Femtosecond decay dynamics of intact adenine and thymine base pairs in a supersonic jet

We investigated the decay dynamics of the DNA base pairs adenine-adenine (A₂), adenine-thymine (AT), and thymine-thymine (T₂) produced in a supersonic jet by femtosecond (fs) time-resolved photoionization spectroscopy. The base pair was excited by a fs pump pulse at 267 nm and the population change of its excited state was monitored by non-resonant three-photon ionization using a fs probe pulse at 800 nm after a certain time delay. All of the transients recorded in the mass channel of the parent ion exhibited a tri-exponential decay, with time constants ranging from 100 fs to longer than 100 ps. Most of these time constants coincide well with the previous values deduced indirectly from the transients of protonated adenine (AH ⁺) and thymine (TH⁺), which were assumed to be produced by fragmentation of the base-pair ions.
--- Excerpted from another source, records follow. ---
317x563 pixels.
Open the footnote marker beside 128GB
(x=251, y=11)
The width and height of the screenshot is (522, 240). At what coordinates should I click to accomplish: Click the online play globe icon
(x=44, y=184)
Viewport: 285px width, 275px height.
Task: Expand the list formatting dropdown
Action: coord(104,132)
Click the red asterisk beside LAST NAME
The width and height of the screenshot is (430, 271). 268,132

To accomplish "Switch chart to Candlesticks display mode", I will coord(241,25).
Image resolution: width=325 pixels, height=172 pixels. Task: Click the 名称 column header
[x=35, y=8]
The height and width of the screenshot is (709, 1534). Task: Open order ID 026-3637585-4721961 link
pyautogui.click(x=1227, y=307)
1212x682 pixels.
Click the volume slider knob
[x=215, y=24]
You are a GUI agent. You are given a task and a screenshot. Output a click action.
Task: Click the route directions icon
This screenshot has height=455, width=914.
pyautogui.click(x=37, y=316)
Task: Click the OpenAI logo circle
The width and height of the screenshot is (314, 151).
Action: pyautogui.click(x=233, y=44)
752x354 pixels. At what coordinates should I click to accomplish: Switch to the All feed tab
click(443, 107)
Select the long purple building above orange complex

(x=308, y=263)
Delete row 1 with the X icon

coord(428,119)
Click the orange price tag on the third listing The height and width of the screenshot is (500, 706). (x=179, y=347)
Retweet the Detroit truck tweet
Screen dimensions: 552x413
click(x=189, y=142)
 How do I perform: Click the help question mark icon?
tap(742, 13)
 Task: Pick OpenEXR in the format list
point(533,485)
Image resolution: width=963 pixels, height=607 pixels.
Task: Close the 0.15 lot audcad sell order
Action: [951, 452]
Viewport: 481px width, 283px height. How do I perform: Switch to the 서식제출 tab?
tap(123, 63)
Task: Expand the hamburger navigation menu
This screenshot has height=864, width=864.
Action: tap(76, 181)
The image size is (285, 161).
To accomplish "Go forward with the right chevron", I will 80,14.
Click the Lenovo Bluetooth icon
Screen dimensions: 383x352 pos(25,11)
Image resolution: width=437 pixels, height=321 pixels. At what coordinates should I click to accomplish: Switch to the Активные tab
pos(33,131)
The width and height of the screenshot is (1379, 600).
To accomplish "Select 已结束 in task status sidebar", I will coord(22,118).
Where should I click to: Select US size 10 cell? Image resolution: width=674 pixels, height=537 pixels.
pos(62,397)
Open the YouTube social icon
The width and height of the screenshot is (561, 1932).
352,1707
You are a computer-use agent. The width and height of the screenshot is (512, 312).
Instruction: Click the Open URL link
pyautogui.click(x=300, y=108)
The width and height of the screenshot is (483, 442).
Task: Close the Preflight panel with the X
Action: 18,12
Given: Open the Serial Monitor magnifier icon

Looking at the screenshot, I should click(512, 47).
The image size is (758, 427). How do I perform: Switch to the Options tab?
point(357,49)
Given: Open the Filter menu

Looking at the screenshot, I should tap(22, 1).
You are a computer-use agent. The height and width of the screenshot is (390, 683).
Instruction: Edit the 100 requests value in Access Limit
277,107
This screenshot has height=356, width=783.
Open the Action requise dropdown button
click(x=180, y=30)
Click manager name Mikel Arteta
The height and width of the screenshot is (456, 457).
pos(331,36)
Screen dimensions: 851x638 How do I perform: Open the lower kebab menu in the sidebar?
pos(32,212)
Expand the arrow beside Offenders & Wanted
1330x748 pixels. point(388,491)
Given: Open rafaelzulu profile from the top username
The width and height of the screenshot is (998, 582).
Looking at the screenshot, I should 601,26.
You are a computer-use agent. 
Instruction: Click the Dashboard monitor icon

Notably, for the transient of T ₂, we observed a new decay component with a time constant of 2.3 ps, which was absent in the transient of TH⁺. We suggest that the new decay component arises from the decay of stacked T₂ dimers that are mostly ionized to T₂⁺, whereas the decay signal recorded in the mass channel of TH⁺ is merely from the relaxation of hydrogen-bonded T₂ dimers. From the amplitude of the new decay component, the population of the stacked T₂ dimers relative to the hydrogen-bonded dimers was estimated to be ∼2 % in the supersonic jet, which is about fifteen times higher than the theoretical value. Dimers in a molecular beam: A new decay component is observed in the mass channel of T ₂⁺, which is absent in the transient of TH⁺ (see picture). The authors suggest that this new decay component arises from the decay of stacked T₂ dimers that are mostly ionized to T ₂⁺, whereas the decay signal recorded in the mass channel of TH⁺ is merely from the relaxation of hydrogen-bonded T₂ dimers (T=thymine).